Extrait à lire:
"""

Aie, aie, aie, c'est un MBP dont le problème est connu pour un problème de carte graphique _(sauf erreur de ma part)_.

Il y a bien un bidouillage... http://forums.macg.co/macbook-pro/reparation-reussie-gpu-macbook-pro-15-2011-a-1237612.html ...mais commence par téléphoner à Apple en expliquant ton problème.


----------



## Frikenz (30 Décembre 2014)

Merci beaucoup pour cette réponse qui me réconforte un peu dans mon malheur. Je vais essayer de les contacter! Encore merci!


----------



## Sly54 (30 Décembre 2014)

Frikenz a dit:


> ÉDIT: J'aimerai bien réussir à le rallumer pour faire une dernière sauvegarde TimeMachine (la précédente date d'y a longtemps...) afin de pouvoir le rebooter complètement. Peut-être que ça aidera à résoudre ce problème.


Tu peux toujours sortir ton dd pour récupérer les données qui sont très probablement là, pas corrompues.

"""

Tâches:
a) Recopiez l'extrait sur le MacBook Pro en panne, en commençant aux mots « Il y a bien » et en vous arrêtant après « contacter! Encore merci! ».
b) Reprenez uniquement les lignes des enregistrements qui vont de celle contenant « You are a GUI » jusqu'à la fin des enregistrements, en remplaçant « icon » par « button » sans rien modifier d'autre.
Ces enregistrements n'ont aucun lien avec l'extrait.

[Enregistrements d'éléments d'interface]
"""

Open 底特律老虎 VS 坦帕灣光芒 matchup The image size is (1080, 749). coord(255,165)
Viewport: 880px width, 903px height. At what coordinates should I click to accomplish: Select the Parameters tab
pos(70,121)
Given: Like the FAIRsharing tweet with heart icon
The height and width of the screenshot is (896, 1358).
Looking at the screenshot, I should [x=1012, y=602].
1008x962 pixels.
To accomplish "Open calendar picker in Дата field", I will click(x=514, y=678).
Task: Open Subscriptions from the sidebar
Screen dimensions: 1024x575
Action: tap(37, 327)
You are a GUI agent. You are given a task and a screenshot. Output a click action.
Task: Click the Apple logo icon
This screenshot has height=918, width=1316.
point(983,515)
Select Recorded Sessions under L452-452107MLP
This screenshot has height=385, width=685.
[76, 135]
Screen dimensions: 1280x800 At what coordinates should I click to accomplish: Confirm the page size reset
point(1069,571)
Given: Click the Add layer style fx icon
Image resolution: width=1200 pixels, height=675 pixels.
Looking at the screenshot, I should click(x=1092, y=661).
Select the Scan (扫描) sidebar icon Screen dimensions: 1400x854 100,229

"""

Réponses:
a)
Il y a bien un bidouillage... http://forums.macg.co/macbook-pro/reparation-reussie-gpu-macbook-pro-15-2011-a-1237612.html ...mais commence par téléphoner à Apple en expliquant ton problème.


----------



## Frikenz (30 Décembre 2014)

Merci beaucoup pour cette réponse qui me réconforte un peu dans mon malheur. Je vais essayer de les contacter! Encore merci!

b)
You are a GUI agent. You are given a task and a screenshot. Output a click action.
Task: Click the Apple logo button
This screenshot has height=918, width=1316.
point(983,515)
Select Recorded Sessions under L452-452107MLP
This screenshot has height=385, width=685.
[76, 135]
Screen dimensions: 1280x800 At what coordinates should I click to accomplish: Confirm the page size reset
point(1069,571)
Given: Click the Add layer style fx button
Image resolution: width=1200 pixels, height=675 pixels.
Looking at the screenshot, I should click(x=1092, y=661).
Select the Scan (扫描) sidebar button Screen dimensions: 1400x854 100,229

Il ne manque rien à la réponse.